● **THE TASK**:
Format the lines starting with the one containing "You are a computer-use" and going on through the one containing "[x=478, y=70]" as a Markdown table with the columns No. and Content. Number each line, skip any blank lines, and leave the pictures out.

● **MATERIAL PROVIDED**:
*****

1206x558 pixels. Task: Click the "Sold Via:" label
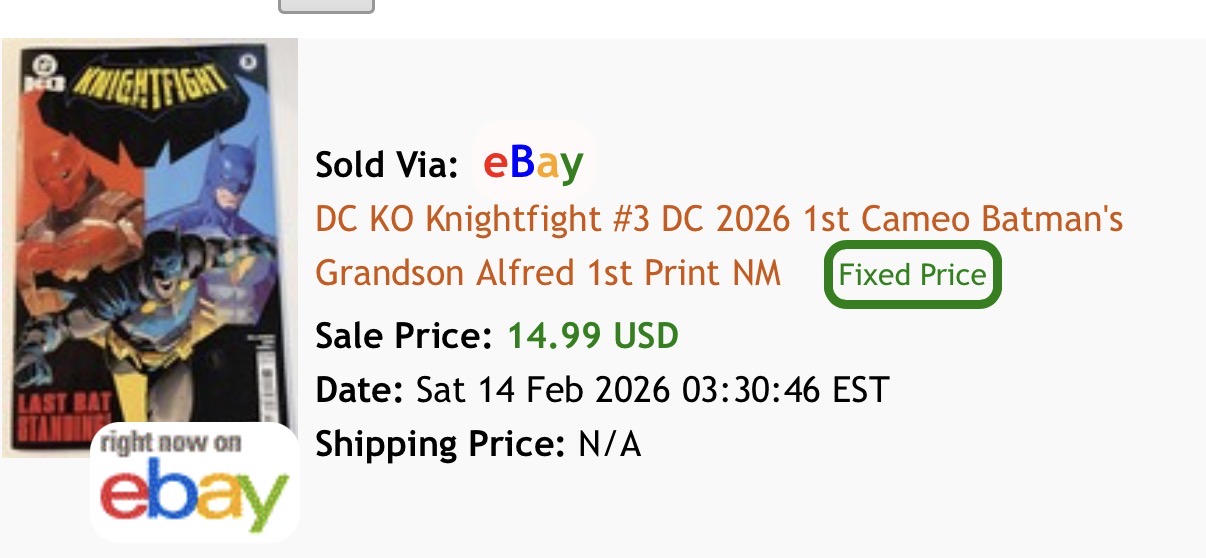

*****

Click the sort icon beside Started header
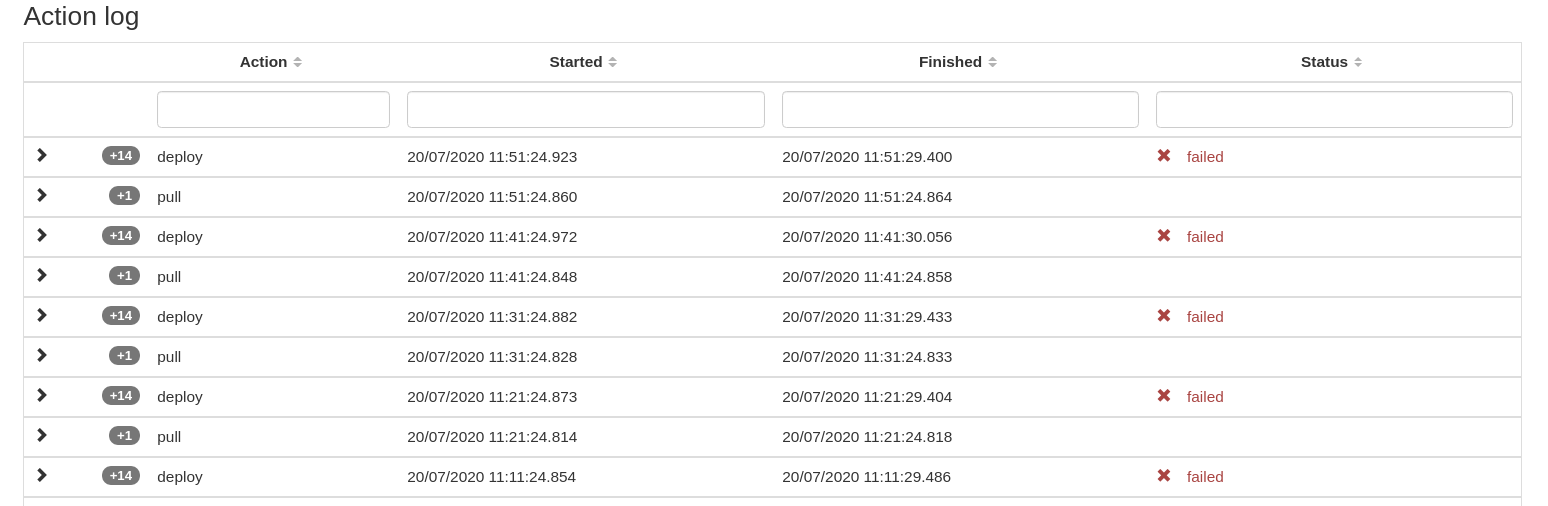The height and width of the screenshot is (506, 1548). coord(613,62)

*****

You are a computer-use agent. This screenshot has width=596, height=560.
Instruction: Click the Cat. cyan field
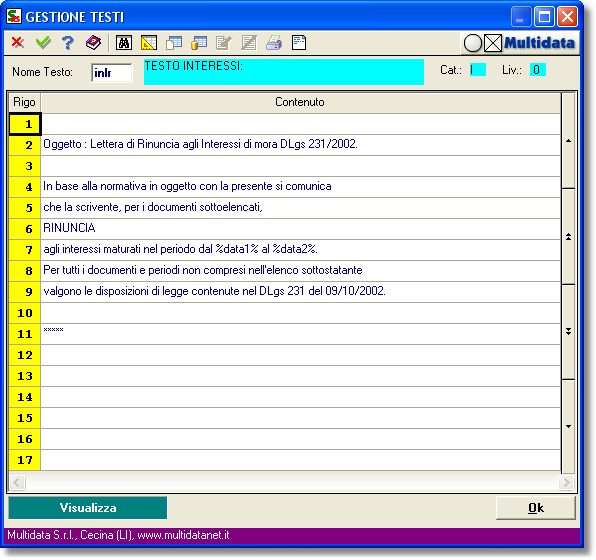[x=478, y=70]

*****

● **PROBLEM SOLUTION**:
| No. | Content |
|---|---|
| 1 | You are a computer-use agent. This screenshot has width=596, height=560. |
| 2 | Instruction: Click the Cat. cyan field |
| 3 | [x=478, y=70] |